What Happens If You Default on a 401(k) Loan?

Updated July 9, 2026 6 min read

Borrowing from a 401(k) can feel like the safest kind of debt, since the lender is essentially the borrower’s own account, but defaulting on that loan carries consequences that surprise a lot of people.

The short answer

Defaulting on a 401(k) loan means the outstanding balance is treated by the IRS as a distribution rather than a loan, which generally makes it subject to ordinary income tax and, if the borrower is under the age the government sets for penalty-free withdrawals, an additional early-withdrawal penalty on top of that tax. Unlike defaulting on many other kinds of debt, there’s no lender chasing the borrower for missed payments or reporting it to credit bureaus; the consequence shows up primarily at tax time instead.

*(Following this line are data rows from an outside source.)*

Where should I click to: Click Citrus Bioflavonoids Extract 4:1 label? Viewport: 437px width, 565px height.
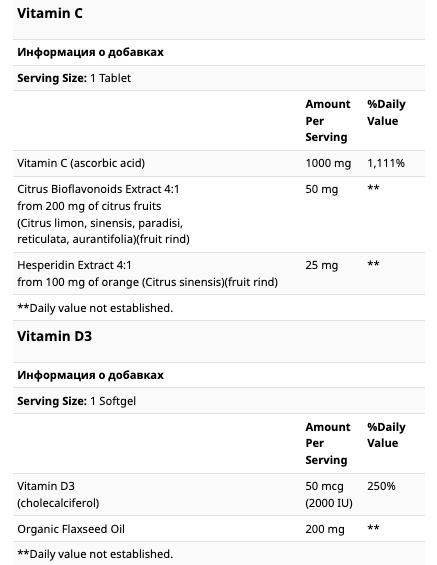98,189
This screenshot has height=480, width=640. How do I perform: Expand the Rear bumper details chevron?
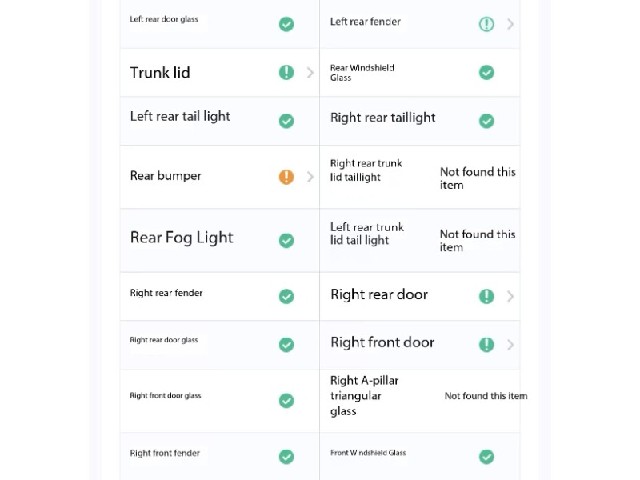[x=310, y=177]
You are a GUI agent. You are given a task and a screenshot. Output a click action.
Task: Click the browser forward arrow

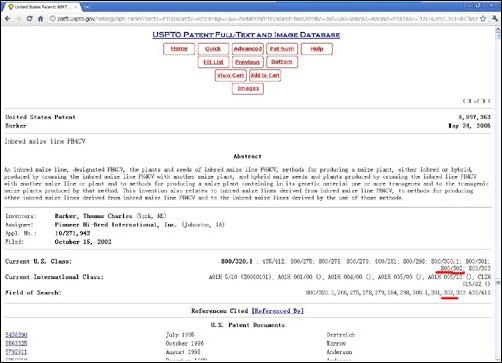(x=18, y=19)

What typically triggers a default

The most common trigger is simply missing scheduled loan payments, which for many plans are made through payroll deduction and stop automatically when someone leaves or loses a job. Some plans give a borrower a limited window, sometimes called a cure period, to catch up missed payments before the loan is formally treated as defaulted; others move to default faster. Plan rules on this vary, so the specific timeline and options after a missed payment depend on that particular employer’s plan document.

What happens once a loan is treated as a default

Once a loan is officially in default, the unpaid balance is reclassified by the IRS as what’s called a “deemed distribution.” That amount gets added to the borrower’s taxable income for the year, generally reported on a tax form the plan sends, and taxed at their ordinary income tax rate. If the borrower hasn’t yet reached the age the IRS sets for penalty-free retirement account withdrawals, an additional early-withdrawal penalty typically applies as well, on top of the regular tax. Notably, the money doesn’t come back into the account; the balance is gone as savings and taxed as if it had been withdrawn outright, which is the core reason a default is so costly.

Why job changes are a common trigger

Because many 401(k) loans are repaid through payroll deduction, leaving a job, whether by choice or not, often disrupts the repayment schedule right when the borrower can least afford a surprise tax bill. Some plans allow the departing employee to continue making payments directly rather than through payroll, or extend a limited period to repay or roll over the outstanding balance to another retirement account before it defaults. Because the rules and deadlines vary by plan and have been adjusted by legislation over time, anyone facing a job change with an outstanding plan loan is generally well served by contacting the plan administrator promptly to understand the specific options available.

What to weigh before borrowing in the first place

None of this means a 401(k) loan is automatically a poor choice, but the default risk is a real cost that’s easy to underweight against the appeal of borrowing from an account someone already owns. Beyond the tax consequences of a default, money borrowed from the account also isn’t invested and growing while it’s out on loan, which is its own quieter cost. Weighing a 401(k) loan against other borrowing options, including how a default would be treated compared with more conventional forms of debt, is worth doing before treating it as a simple source of funds.

The bottom line

A defaulted 401(k) loan doesn’t work like defaulting on a typical loan; there’s no collections process, but the IRS treats the unpaid balance as taxable income, plus a possible penalty, and the money is permanently gone from the account. Understanding that risk before borrowing, especially for anyone whose job situation might change, is central to deciding whether a plan loan is the right tool for a given need.